[stylist] a better use for tongues
Chris Kuell
ckuell at comcast.net
Tue Aug 31 13:32:54 UTC 2010
Howdy, folks. I've been lurking for a while, and thought I'd post a 500 word
essay I wrote last year on the benefits of blindness. For personal reasons,
I wrote it under my pseudonym, Reid Fleming.
chris
The Ten Best Things About Being Blind
By Reid Fleming
I lost my eyesight ten years ago at the age of thirty-two. Along with my
vision, I lost my fiancée, and my wiener dog Sledge went to that eternal
farm when I was at my lowest. However, I'm happy to report there's a good
side to blindness as well. In fact, I can rattle off ten great things about
being blind easy as pie.
One. The first best thing about being blind is NLS books. You can get
thousands of books and magazines, on tape or in Braille, delivered to your
home, returned at your leisure-for free. Is America great, or what?
Two. At airports, blind people can board early if they like, and I say-why
not? You get a nice stewardess to show you to your seat before the crowds
come, and there's no worrying about having room in the overhead bin. Plus,
twice I've been bumped up to first class. Sweet.
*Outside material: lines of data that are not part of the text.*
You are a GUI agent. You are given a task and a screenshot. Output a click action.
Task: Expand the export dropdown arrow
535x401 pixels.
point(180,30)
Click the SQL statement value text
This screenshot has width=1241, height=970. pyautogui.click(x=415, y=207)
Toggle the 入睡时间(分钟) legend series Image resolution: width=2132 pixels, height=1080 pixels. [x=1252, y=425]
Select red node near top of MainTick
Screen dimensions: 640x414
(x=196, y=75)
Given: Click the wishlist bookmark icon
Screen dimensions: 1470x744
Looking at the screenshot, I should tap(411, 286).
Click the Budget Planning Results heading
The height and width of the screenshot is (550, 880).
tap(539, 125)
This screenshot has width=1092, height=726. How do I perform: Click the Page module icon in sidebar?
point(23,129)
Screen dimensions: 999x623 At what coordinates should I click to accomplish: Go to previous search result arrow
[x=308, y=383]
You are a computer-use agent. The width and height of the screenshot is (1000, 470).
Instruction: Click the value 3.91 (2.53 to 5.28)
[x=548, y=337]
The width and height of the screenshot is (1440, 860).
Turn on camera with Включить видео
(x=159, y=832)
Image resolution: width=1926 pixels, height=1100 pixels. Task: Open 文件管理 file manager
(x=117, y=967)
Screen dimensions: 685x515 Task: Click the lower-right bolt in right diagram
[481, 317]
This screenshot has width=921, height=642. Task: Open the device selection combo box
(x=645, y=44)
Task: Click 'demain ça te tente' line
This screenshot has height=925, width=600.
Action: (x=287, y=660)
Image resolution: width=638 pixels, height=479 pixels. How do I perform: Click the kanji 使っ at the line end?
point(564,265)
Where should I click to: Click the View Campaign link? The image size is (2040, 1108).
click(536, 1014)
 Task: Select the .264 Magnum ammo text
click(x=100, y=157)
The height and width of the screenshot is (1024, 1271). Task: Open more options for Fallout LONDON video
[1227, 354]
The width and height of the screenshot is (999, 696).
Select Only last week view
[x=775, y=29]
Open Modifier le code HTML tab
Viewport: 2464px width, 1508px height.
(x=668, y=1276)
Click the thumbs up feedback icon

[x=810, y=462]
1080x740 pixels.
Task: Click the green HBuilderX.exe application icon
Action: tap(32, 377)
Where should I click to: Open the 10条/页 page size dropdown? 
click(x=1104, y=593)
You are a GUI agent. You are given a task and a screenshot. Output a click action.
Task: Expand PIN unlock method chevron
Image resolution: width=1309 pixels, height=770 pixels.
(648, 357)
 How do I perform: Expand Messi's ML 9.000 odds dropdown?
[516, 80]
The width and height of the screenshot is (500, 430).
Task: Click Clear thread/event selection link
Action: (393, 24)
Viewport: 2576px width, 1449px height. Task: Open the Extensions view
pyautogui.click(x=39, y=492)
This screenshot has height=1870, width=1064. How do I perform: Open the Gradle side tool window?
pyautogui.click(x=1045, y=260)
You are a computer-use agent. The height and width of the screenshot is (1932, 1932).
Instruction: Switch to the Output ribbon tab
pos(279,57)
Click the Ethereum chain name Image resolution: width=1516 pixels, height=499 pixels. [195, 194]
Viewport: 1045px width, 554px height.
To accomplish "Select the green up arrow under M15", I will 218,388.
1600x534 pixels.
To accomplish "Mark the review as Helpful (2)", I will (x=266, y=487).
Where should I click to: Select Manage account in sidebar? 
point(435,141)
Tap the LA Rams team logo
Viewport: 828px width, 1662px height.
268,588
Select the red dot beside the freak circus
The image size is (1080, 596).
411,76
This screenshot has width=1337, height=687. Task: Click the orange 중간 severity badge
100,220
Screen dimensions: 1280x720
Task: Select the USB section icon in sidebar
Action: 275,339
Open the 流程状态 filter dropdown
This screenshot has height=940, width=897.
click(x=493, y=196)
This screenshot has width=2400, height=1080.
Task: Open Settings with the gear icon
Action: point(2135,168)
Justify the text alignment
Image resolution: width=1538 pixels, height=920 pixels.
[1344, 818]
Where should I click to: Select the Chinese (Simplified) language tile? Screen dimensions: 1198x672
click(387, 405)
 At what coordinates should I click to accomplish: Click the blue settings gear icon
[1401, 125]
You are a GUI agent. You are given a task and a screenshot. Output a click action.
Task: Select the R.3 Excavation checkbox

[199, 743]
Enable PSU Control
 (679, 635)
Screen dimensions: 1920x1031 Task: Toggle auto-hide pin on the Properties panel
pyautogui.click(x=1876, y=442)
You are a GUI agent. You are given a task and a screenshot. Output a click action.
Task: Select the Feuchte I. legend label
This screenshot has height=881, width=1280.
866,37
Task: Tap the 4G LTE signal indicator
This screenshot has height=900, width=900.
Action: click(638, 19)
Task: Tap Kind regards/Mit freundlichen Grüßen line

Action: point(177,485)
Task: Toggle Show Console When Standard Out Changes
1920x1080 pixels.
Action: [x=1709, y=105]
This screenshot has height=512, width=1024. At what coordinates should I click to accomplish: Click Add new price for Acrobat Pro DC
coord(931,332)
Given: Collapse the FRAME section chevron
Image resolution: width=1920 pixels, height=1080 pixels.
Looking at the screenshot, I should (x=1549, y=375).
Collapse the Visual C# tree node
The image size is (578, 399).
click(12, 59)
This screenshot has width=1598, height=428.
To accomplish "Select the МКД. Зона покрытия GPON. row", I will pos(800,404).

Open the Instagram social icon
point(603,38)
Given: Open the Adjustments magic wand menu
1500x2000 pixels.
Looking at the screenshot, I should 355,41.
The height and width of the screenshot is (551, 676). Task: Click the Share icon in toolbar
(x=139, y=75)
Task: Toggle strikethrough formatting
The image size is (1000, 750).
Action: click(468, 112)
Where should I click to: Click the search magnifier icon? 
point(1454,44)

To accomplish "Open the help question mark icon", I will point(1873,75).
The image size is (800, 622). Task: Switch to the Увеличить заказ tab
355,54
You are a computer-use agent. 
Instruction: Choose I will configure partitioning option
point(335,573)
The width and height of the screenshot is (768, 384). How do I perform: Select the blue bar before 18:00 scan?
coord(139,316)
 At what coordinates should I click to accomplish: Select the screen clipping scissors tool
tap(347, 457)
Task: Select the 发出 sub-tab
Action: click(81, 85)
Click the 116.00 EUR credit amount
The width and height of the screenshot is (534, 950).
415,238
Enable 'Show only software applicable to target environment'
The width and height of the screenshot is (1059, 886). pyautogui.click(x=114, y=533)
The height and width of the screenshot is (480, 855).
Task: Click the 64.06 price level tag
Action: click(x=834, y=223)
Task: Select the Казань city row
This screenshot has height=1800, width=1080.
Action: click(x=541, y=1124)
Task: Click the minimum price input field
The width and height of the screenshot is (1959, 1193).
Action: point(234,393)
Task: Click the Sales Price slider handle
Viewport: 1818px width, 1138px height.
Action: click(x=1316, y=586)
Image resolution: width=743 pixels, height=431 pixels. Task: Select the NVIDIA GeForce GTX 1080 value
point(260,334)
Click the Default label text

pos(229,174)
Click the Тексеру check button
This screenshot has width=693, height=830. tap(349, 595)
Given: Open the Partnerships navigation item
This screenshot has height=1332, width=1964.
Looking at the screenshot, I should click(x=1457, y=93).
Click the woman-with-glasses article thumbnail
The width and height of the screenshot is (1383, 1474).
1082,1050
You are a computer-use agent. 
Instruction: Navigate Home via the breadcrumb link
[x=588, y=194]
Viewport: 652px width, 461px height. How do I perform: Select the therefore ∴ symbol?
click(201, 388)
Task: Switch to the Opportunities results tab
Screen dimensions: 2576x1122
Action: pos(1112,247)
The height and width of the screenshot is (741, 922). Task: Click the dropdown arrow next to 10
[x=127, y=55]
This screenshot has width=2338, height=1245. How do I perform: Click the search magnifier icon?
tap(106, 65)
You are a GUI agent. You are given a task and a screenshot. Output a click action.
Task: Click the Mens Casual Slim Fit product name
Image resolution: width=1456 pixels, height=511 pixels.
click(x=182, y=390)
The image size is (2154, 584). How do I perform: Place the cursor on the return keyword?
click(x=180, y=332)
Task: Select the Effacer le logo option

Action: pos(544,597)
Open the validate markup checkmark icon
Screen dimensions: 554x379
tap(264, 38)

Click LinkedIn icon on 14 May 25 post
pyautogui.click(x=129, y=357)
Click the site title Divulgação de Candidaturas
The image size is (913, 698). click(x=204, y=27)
Three. Related to travel is discount bus fares. I know, if we are ever to
receive full acceptance, we have to pay equally. But, I'm what some might
call frugal, and saving a buck makes me happy.
Four. Using Braille is like being in a selective club where we use a secret
language. In other words, every kid's dream-come-true. I was at a meeting
one time, and this blowhard was blabbering on while I used my Braille Lite
to write-I wish this guy would just shut the hell up. Everybody probably
thought-Oh, look at how interested Reid is, taking notes-what a great
employee!
Five. Guide dogs are incredible animals, some of the best Dogs on the
planet-and we can have them almost for free. Think about it-these highly
trained helpers and companions and all you have to do is work, love, and
take care of them.
Six. Here's a fun thing. Next time you're at a party, pick someone out
that you want to meet, and have a friend describe them in detail. Make your
way over and join in on a conversation, and get to know the person a little.
Ask how tall they are, or how old they are, and then say you've developed a
mental picture of them, and describe them exactly. Freaks them out!
Seven. Blind people are not forced to look at all the ugliness in the world.
There's undocumented amounts of garbage and graffiti and dog poop and
suburban blight out there-and it's not pretty.
Eight. The flip side of that coin is that people all become better looking
than they really are. When I'm talking to someone, I never imagine they have
a boil on their neck, or really crooked teeth, or are having a really bad
hair day-even though they might.
Nine. There's an old cliché-out of sight, out of mind, and it's true. What
cobwebs? What dust? There's nothing wrong with that wallpaper!
Ten. The final reason I like being a blind guy is because I get to hang
around blind people. Before I went blind, the only other blind person I ever
met was my second-cousin Zebediah, and the court agreement says I can't
really talk about him. But I've met all kinds of blind people at NFB
conventions-artists and lawyers and BEP operators and computer programmers
and tattoo artists-and you realize there's nothing that can't be done. Just
work up your courage and figure it out.